Volgen Eveline Tonkens zou de marktwerking in de
welzijnssector ons vijf eigenschappen hebben beloofd. Aan de hand van vier
zorginstellingen, uit België, ga ik proberen te onderzoeken of deze
eigenschappen inderdaad voorkomen en een positief of negatief effect hebben.
Laten we beginnen met het OCMW, het Openbaar Centra voor
Maatschappelijk Welzijn, een gemeentelijk openbare instantie in België. Ze
verlenen hulp aan minder bedeelde, kansarmen en
ouderen. Per gemeente is er een kantoor van het OCMW. Dus ook in
Wallonië en het Duitstalige deel van België beschik je over deze hulp. De
websites zijn lichtjes verschillend over de verschillende
provincies/gemeenstens. Het aanbod is wel hetzelfde enkel wordt deze soms op
een andere manier toegereikt, bijvoorbeeld door het gebruik van andere
organisaties om de hulp praktisch te verlenen.
Keuzevrijheid
vergroten en Transparantie:
Als je de site van het OCMW Antwerpen opent, zie je
verschillende takken die je kunnen verder helpen met het beantwoorden van je
vraag of zorg. Er zijn vele verschillende takken die je kan aanklikken. Het
OCMW geeft op deze manier een breed aanbod van hulpverlening. Het OCMW moet
vaak doorverwijzen naar andere instellingen en geeft daar relatief vele opties
weer. Zo proberen ze met verschillende tools, zoals een kaart aan te geven waar
de dichtstbijzijnde huisartsen gelegen zijn.
Het maakt een duidelijk overzicht, waardoor de cliënt meer
keuzevrijheid heeft omdat hij al zijn opties voor zich ziet. Deze transparantie is goed voor kansarmen en
ouderen die vaak minder makkelijk de nodige informatie over hulpverlening
kunnen ontdekken.
De tweede welzijnsorganisatie die we bepreken is het CAW
ofwel het Centrum voor Algemeen Welzijnswerk. Deze verschaffen vakkundige
hulpverlening aan de inwoners van Vlaanderen met vragen of moeilijke situaties.

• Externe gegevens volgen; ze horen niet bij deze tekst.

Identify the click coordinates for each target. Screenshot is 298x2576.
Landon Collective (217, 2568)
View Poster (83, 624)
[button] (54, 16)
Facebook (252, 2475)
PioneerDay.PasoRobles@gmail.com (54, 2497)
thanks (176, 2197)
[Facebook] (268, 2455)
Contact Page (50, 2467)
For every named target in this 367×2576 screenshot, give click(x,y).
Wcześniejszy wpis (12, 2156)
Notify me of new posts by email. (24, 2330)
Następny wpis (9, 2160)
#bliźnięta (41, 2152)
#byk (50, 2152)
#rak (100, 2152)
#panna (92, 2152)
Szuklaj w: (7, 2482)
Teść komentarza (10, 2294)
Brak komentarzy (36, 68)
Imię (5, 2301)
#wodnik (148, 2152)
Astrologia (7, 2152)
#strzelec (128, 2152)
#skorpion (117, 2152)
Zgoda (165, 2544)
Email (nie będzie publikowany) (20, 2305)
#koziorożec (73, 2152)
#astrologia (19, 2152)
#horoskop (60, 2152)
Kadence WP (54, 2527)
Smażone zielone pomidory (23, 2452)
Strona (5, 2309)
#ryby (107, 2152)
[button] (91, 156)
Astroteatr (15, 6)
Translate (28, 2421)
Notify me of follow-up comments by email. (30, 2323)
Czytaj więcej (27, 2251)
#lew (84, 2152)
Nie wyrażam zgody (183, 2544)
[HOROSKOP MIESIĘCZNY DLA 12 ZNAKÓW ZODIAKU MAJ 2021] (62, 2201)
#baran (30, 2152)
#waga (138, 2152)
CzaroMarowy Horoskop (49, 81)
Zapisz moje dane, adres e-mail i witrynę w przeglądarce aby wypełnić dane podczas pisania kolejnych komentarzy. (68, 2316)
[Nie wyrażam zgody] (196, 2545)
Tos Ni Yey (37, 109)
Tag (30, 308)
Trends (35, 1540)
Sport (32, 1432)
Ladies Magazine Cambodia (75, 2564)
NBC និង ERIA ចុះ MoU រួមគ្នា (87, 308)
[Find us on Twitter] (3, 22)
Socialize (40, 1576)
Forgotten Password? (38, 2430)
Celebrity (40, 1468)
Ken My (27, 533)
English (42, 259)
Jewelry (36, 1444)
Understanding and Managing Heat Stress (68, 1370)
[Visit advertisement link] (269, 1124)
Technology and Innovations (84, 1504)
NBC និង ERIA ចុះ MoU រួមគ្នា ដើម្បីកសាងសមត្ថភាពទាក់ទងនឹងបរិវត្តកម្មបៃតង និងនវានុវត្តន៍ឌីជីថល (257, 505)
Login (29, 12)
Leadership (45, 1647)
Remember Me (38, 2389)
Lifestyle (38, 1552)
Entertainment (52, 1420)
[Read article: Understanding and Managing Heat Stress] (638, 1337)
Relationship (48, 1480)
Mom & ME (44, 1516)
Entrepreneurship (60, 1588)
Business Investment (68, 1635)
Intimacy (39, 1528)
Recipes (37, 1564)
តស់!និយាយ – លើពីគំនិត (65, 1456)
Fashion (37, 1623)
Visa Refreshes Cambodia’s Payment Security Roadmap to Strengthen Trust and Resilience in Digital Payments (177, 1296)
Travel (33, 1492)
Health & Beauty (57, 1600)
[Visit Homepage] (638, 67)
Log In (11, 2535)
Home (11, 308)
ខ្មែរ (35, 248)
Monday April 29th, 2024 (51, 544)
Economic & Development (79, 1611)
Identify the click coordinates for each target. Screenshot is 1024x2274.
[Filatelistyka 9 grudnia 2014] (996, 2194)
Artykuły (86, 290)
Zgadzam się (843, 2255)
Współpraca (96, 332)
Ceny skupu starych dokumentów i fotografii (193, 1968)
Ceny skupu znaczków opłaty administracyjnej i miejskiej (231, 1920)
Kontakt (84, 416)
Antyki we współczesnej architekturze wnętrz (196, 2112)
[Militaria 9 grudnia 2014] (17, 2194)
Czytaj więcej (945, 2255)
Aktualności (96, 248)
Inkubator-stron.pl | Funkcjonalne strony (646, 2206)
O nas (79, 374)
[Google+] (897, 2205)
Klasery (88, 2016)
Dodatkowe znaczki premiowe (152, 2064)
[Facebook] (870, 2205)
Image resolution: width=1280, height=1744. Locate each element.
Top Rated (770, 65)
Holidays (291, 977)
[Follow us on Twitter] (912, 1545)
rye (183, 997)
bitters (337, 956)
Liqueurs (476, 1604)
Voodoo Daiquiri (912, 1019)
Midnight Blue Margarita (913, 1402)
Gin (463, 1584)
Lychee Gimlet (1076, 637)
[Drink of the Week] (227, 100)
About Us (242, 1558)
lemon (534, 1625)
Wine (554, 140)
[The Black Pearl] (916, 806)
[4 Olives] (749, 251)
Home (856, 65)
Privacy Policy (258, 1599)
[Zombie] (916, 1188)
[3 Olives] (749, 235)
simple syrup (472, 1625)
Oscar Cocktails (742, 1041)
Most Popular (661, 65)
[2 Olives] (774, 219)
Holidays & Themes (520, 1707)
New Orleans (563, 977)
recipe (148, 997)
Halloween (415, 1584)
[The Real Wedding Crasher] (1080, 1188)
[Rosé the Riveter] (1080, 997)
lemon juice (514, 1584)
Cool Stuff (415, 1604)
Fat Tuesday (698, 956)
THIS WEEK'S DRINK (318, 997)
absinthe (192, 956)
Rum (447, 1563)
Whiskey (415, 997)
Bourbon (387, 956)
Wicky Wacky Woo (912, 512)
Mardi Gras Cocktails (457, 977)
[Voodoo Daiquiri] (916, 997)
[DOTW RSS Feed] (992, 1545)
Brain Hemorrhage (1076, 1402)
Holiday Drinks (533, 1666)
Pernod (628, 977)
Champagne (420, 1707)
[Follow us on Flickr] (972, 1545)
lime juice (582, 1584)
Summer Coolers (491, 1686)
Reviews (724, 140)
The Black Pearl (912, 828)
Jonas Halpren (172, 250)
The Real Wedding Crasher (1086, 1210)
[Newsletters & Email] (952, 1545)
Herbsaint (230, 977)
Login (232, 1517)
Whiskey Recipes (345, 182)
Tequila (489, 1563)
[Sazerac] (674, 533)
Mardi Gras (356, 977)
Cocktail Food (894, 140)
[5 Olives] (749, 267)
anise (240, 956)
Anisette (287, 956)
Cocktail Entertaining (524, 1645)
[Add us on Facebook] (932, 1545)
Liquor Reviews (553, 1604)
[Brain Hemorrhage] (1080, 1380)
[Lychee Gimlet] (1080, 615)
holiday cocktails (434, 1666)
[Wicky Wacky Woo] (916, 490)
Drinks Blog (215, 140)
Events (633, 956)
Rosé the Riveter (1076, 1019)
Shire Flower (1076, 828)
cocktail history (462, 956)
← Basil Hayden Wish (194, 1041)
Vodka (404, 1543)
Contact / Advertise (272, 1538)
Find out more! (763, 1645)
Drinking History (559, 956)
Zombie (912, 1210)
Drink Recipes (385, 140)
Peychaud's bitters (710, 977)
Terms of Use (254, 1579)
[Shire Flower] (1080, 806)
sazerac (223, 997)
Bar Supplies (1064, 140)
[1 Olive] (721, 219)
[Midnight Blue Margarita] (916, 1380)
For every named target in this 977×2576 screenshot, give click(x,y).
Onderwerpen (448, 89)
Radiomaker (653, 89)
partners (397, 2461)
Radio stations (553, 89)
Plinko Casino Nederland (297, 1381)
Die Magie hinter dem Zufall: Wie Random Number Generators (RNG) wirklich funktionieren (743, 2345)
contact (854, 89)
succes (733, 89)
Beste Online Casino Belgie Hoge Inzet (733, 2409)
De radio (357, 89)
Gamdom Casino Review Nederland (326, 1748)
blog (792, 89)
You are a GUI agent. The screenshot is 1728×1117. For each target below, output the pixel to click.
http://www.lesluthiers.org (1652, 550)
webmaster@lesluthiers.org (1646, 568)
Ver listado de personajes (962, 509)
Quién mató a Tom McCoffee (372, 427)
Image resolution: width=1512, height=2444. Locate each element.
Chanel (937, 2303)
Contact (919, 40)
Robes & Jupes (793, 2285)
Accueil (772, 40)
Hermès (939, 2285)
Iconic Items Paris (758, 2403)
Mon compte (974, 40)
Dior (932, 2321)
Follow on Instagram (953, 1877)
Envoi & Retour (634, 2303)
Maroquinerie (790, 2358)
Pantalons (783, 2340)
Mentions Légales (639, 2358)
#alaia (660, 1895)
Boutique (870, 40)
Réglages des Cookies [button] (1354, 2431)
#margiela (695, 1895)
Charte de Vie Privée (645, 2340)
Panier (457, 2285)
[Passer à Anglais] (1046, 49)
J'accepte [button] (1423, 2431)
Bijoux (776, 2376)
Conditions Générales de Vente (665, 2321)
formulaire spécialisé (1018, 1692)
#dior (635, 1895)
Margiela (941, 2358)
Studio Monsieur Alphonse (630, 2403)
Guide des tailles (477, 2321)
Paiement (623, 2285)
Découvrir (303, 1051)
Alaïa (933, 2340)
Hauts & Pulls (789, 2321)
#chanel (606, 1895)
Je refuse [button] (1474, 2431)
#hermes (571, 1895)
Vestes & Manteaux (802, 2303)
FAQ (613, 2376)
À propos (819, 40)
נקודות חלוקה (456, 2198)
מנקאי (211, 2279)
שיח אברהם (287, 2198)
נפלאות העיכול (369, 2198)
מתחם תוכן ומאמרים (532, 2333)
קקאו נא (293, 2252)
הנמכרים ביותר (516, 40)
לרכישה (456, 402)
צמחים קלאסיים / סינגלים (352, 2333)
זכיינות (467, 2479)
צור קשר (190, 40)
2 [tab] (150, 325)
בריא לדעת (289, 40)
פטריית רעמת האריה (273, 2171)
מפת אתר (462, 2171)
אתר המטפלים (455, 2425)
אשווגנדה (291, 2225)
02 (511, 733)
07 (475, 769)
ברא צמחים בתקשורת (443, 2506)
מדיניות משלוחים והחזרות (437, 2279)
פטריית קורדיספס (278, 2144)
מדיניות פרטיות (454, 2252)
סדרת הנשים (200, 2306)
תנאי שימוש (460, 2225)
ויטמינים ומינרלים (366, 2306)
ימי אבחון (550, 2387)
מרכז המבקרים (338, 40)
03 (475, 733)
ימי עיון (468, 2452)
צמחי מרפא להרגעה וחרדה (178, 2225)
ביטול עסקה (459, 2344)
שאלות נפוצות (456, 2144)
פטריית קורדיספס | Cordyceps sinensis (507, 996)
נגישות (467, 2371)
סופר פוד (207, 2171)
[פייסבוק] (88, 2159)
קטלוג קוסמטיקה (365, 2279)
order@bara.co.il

De hulpverlening is kosteloos en eerstelijns hulp, hierdoor laagdrempelig en
zou makkelijk bereikbaar moeten zijn. Omdat de cliënt zelf om hulp vraagt is
deze dus ook vrijwillig en kan men met de hulpverlening stoppen wanneer de
cliënt dat wil. Hierdoor vertrekt het CAW de klantvriendelijkheid. De vragen die mensen stellen, zijn voor het
CAW de eerste zorg volgens de website van het CAW. Ze gaan enkel uit van de vraag van de cliënt
wat de vraag hierdoor leidend maakt en dus hun aanbod aanpassen aan de vraag.
Dit komt helemaal overeen met het eerste eigenschap van de marktwerking.
Als derde bespreken we de grootste mutualiteit of
ziekenfonds in België, de Christelijke Mutualiteit. In België zijn er enkele
grote mutualiteiten die allemaal subsidies krijgen van de overheid. De
subsidies nemen toe als er meer cliënten bij de mutualiteit zijn aangesloten. Dit
zorgt voor een soort concurrentie tussen de mutualiteiten. De christelijke
Mutualiteit geeft ook in haar tien troeven aan dat ze voor de beste prestatie
leveren voor de beste prijs. Dit geeft aan dat de kwaliteit wordt verhoogd en dat men het efficiënter of goedkoper kan
aanbieden. Het tweede en laatste
eigenschap dat Tonkens beschrijft van marktwerking. Wat niet abnormaal is want
hoe meer aansluitingen, hoe meer subsidies, dus hoe meer zorg, risicos en
acties dat de mutualiteit zijn cliënten kan aanbieden. Dit is voor de grootste
speler in het spel van welzijn een goede positie. Of dit ook zo is voor een
kleine speler, dat is een andere kwestie.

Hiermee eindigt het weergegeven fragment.